Data to use ->
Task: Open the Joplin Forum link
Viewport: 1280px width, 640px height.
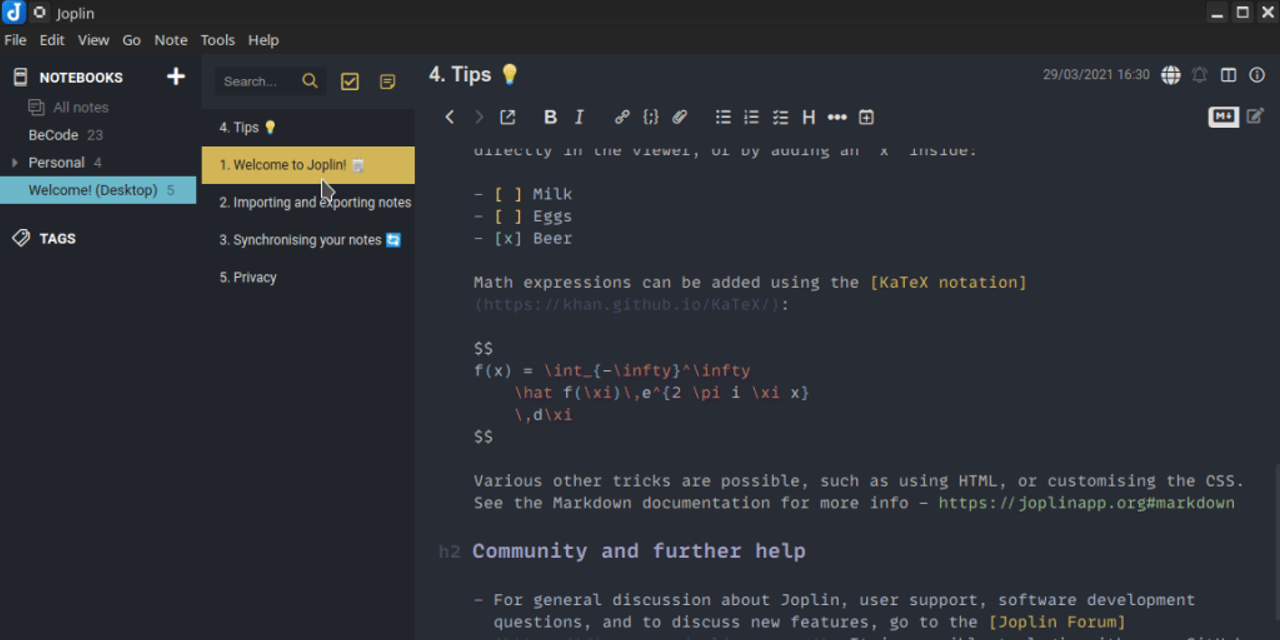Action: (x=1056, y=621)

...

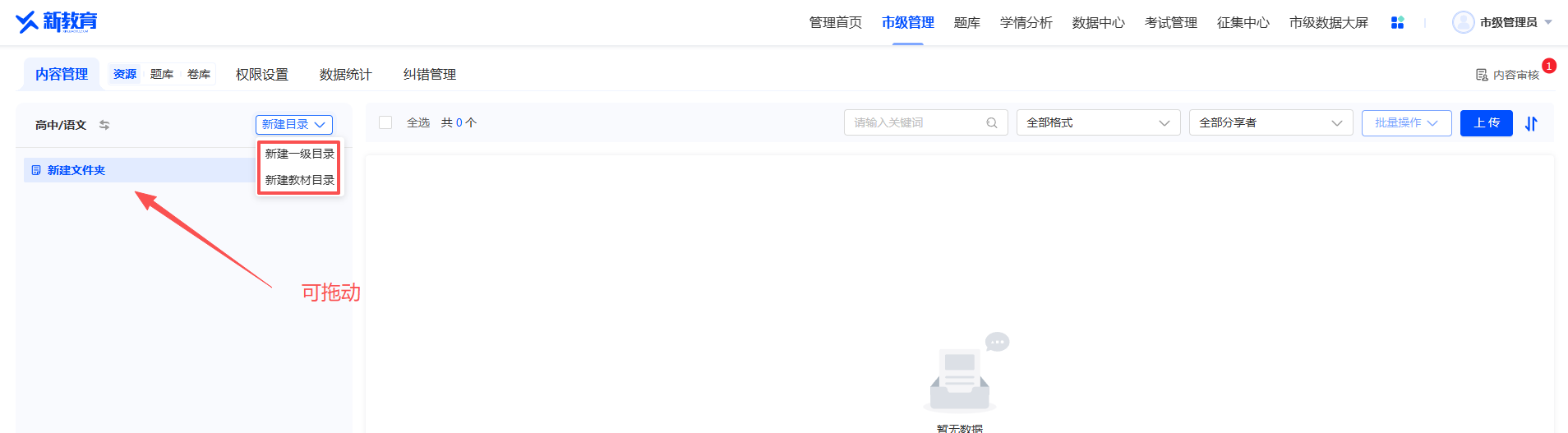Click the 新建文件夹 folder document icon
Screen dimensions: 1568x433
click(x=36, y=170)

...

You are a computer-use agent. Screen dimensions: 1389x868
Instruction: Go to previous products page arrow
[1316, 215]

Task prompt -> Please render the lines starting at "Task: Open the Joplin Forum link" and ending at "Action: (x=1056, y=621)" as a Markdown table with a "Row" column for the row number and a "Line" column for the line itself. Skip any blank lines and leave the pictures out.

Written answer ->
| Row | Line |
|---|---|
| 1 | Task: Open the Joplin Forum link |
| 2 | Viewport: 1280px width, 640px height. |
| 3 | Action: (x=1056, y=621) |